The first eight days of the Easter Season were made the Octave of Easter and celebrated as Solemnities of the Lord, with proper readings and prayers. The Second Sunday of Easter, which ends the Easter Octave, has also been called “White Sunday” (Dominica in albis), among other traditional names.

The Christmas Octave is presently arranged as follows:
- Sunday within the octave: Feast of the Holy Family; celebrated on Friday, December 30 when Christmas falls on a Sunday
- 26 December: Feast of Saint Stephen
- 27 December: Feast of John the Apostle
- 28 December: Feast of the Holy Innocents
- 29-31 December: days within the octave, with assigned readings and prayers, on which the celebration of optional memorials is permitted according to special rubrics (but as noted above, when Christmas is a Sunday, the Feast of the Holy Family is celebrated on December 30)
- 1 January, octave day of the Nativity; Solemnity of Mary, Mother of God

===Lutheran Church===

The liturgical calendar of the Lutheran Churches may have octaves for the following feasts: "The Nativity of Our Lord, The Epiphany of Our Lord, The Resurrection of Our Lord, All Saints, Ascension Day, Pentecost and Trinity Sunday."

===Anglican Communion===
Churches within the Anglican Communion traditionally observed octaves associated with the feasts of Christmas, Corpus Christi, Epiphany, Michaelmas, Easter, and All Saints' Day. Many provinces have followed the Catholic Church and altered the practice of observing octaves. In the Church of England, the only octave that remains in some form is that of Easter: no other feasts may be celebrated in the six days following Easter Sunday, and only a Dedication Festival or Patronal Festival may be celebrated on the Second Sunday of Easter.

==Eastern Christianity==

Among the Eastern Orthodox and Byzantine Rite Eastern Catholic Churches, what in the West would be called an Octave is referred to as an Afterfeast. The celebration of the Great Feasts of the church year are extended for a number days, depending upon the particular Feast. Each day of an Afterfeast will have particular hymns assigned to it, continuing the theme of the Feast being celebrated.

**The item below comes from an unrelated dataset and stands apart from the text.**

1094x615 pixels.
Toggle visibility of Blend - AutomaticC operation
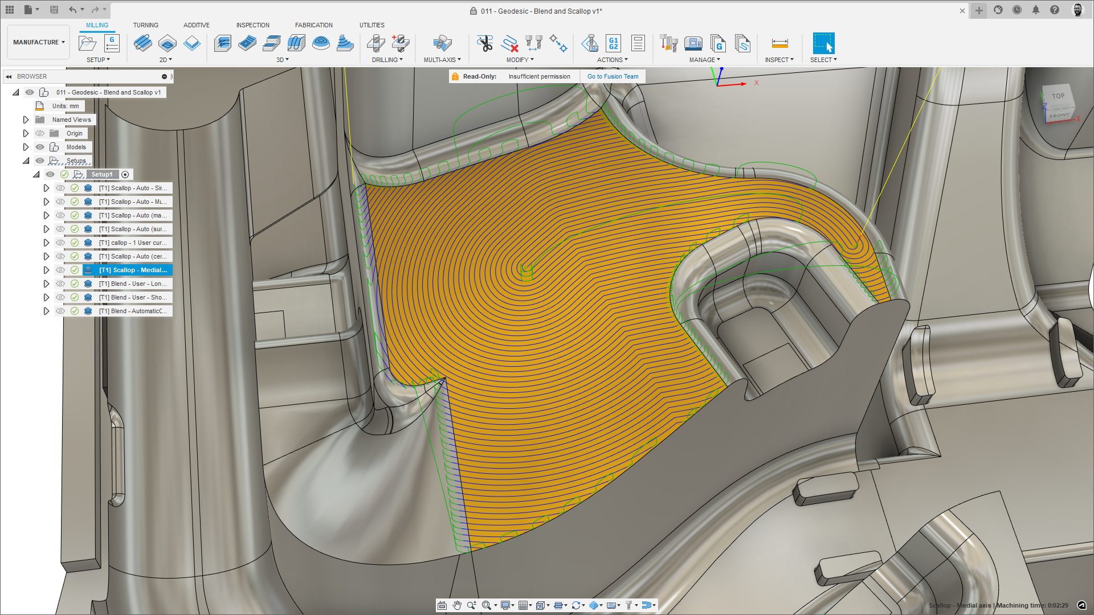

Most of these Great Feasts (except Feasts within the moveable Paschal Cycle) also have a day or more of preparation called a Forefeast. Forefeasts and Afterfeasts will affect the structure of the services during the Canonical Hours.

The last day of an Afterfeast is called the Apodosis (lit. "giving-back") of the Feast. On the Apodosis, most of the hymns that were chanted on the first day of the Feast are repeated. On the Apodoses of Feasts of the Theotokos, the Epistle and Gospel of the Feast are repeated again at the Divine Liturgy.

==Non-liturgical usage==
The term "octave" is applied to some church observances that are not strictly liturgical. For example, many churches observe an annual "Octave of Prayer for Christian Unity", which runs from 18 January to 25 January. The octave was established in 1895 by Pope Leo XIII for the period between Ascension and Pentecost. In 1909, Pope Pius X approved the transfer of this octave to the period between the former feast of the Chair of St. Peter (then on January 18) and the feast of the Conversion of St. Paul (January 25).

In 1968, the World Council of Churches and the Vatican's Pontifical Council for Promoting Christian Unity agreed to jointly publish prayer materials for the occasion under the title "Week of Prayer for Christian Unity", but it is still often referred to as an octave, especially within the Roman Catholic, Lutheran and Anglo-Catholic traditions. The Week of Prayer is observed at various times around the world, especially in the Southern Hemisphere where it is commonly observed from Ascension to Pentecost.

Each year, Luxembourg celebrates the Oktav in honour of Our Lady of Luxembourg, patroness of the city. Despite its name, the occasion is held from the 3rd to the 5th Sunday after Easter, making it 15 instead of 8 days.